» **Task objective**
Reproduce every line of the listing, requests included, from the line containing "이전 (510, 1875)" through the last line of the listing, with both of those lines included. In each answer, offset the coordinates by adding 10 to both the x and the y value.

#####

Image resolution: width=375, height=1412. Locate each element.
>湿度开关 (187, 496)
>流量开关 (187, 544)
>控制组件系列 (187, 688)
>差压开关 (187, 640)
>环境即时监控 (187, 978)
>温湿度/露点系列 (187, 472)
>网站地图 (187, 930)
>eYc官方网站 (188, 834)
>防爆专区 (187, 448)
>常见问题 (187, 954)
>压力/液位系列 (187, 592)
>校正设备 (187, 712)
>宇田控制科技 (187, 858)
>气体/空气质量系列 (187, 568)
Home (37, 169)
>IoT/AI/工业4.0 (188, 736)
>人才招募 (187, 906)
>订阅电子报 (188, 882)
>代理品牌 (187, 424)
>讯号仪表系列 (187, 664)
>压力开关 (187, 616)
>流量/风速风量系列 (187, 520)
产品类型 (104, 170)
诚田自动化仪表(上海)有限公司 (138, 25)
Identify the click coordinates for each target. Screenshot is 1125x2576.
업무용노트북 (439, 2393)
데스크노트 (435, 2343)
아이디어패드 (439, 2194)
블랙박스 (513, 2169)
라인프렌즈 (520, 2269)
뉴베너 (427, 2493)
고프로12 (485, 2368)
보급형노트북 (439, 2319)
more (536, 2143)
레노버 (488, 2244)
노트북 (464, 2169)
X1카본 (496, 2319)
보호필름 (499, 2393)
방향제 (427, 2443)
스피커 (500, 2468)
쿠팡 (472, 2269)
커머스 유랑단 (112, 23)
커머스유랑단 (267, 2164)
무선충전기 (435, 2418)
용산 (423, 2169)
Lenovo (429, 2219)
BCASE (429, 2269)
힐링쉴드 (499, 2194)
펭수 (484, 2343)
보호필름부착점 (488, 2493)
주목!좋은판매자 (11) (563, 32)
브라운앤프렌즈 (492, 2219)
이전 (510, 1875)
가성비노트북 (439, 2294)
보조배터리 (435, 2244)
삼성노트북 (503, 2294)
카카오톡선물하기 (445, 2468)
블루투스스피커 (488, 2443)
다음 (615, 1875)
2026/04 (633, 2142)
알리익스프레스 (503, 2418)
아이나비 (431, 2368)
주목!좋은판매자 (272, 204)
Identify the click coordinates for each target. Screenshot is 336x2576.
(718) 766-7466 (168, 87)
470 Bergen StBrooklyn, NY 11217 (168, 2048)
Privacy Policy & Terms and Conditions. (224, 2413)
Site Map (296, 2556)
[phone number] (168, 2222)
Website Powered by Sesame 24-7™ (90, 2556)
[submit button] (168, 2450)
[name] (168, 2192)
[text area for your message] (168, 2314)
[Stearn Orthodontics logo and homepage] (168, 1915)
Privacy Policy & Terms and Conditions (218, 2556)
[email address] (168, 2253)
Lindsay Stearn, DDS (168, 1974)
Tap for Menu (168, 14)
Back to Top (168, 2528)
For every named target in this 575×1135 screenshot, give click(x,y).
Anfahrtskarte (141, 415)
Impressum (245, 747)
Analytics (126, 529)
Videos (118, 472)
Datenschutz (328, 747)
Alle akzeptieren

#####

» **Result for this task**
이전 (520, 1885)
가성비노트북 (449, 2304)
보조배터리 (445, 2254)
삼성노트북 (513, 2304)
카카오톡선물하기 (455, 2478)
블루투스스피커 (498, 2453)
다음 (625, 1885)
2026/04 (643, 2152)
알리익스프레스 (513, 2428)
아이나비 (441, 2378)
주목!좋은판매자 (282, 214)
Identify the click coordinates for each target. Screenshot is 336x2576.
(718) 766-7466 (178, 97)
470 Bergen StBrooklyn, NY 11217 (178, 2058)
Privacy Policy & Terms and Conditions. (234, 2423)
Site Map (306, 2566)
[phone number] (178, 2232)
Website Powered by Sesame 24-7™ (100, 2566)
[submit button] (178, 2460)
[name] (178, 2202)
[text area for your message] (178, 2324)
[Stearn Orthodontics logo and homepage] (178, 1925)
Privacy Policy & Terms and Conditions (228, 2566)
[email address] (178, 2263)
Lindsay Stearn, DDS (178, 1984)
Tap for Menu (178, 24)
Back to Top (178, 2538)
For every named target in this 575×1135 screenshot, give click(x,y).
Anfahrtskarte (151, 425)
Impressum (255, 757)
Analytics (136, 539)
Videos (128, 482)
Datenschutz (338, 757)
Alle akzeptieren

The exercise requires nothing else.